Objective: The objective of this study was to compare the difference in lesion enhancement between 1.5 and 3 T using an extracellular gadolinium chelate in a rat brain glioma model.
Methods: Five rats (CDF Fischer 344) with implanted C6/LacZ brain gliomas were evaluated using matched T1-weighted spin echo techniques and hardware configurations at 1.5 and 3 T. Serial imaging over 10 minutes after gadoteridol (ProHance) administration was performed. Contrast enhancement (CE), signal-to-noise ratios (SNR) for brain and tumor, as well as contrast-to-noise ratios (CNR) were evaluated using region-of-interest (ROI) analysis at both field strengths. All gliomas were also evaluated by histopathology.
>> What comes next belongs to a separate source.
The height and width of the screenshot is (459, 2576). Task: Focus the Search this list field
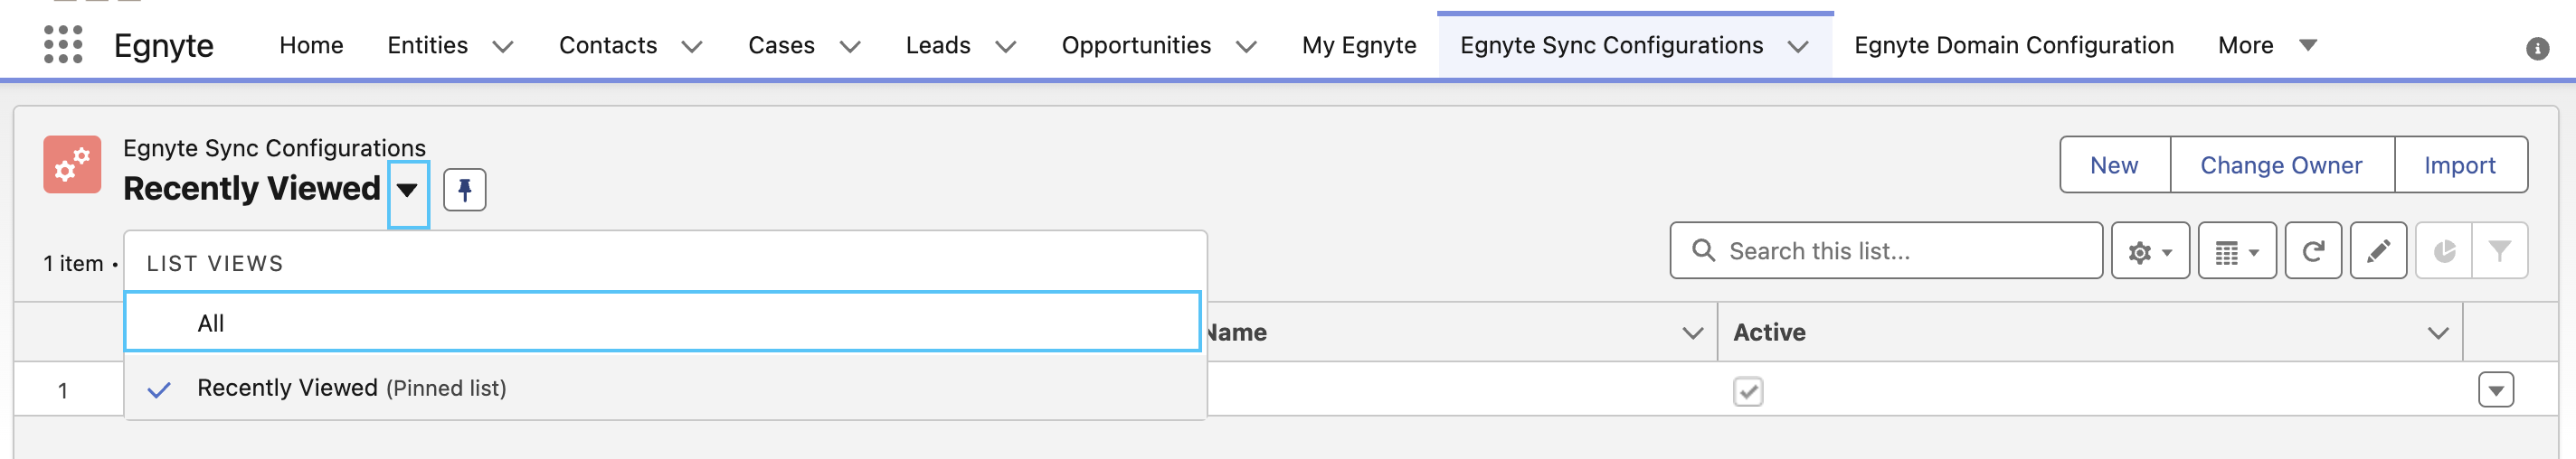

Results: CE at 3 T increased by 106% to 137% (all P<0.05) with maximum CE occurring at 5 minutes for both 1.5 and 3 T (9.8+/-2.2 vs 21.1+/-3.5; P=0.0004). At 3 T, SNR increased for normal brain by 66% to 76% (P<0.01) and SNR for tumor increased by 70% to 89% (P<0.01). CNR increased by 101% to 137% (P<0.05) depending on the time postcontrast. The highest CNR for both 1.5 T and 3 T occurred 5 minutes after contrast (1.5 T: 9.4+/-1.1 vs 3 T: 20.3+/-2.4; P<0.0004).
Conclusion: Using a standardized animal model and matched scan techniques, this study shows a significant benefit of 3 T compared with 1.5 T in contrast-enhanced brain tumor magnetic resonance imaging.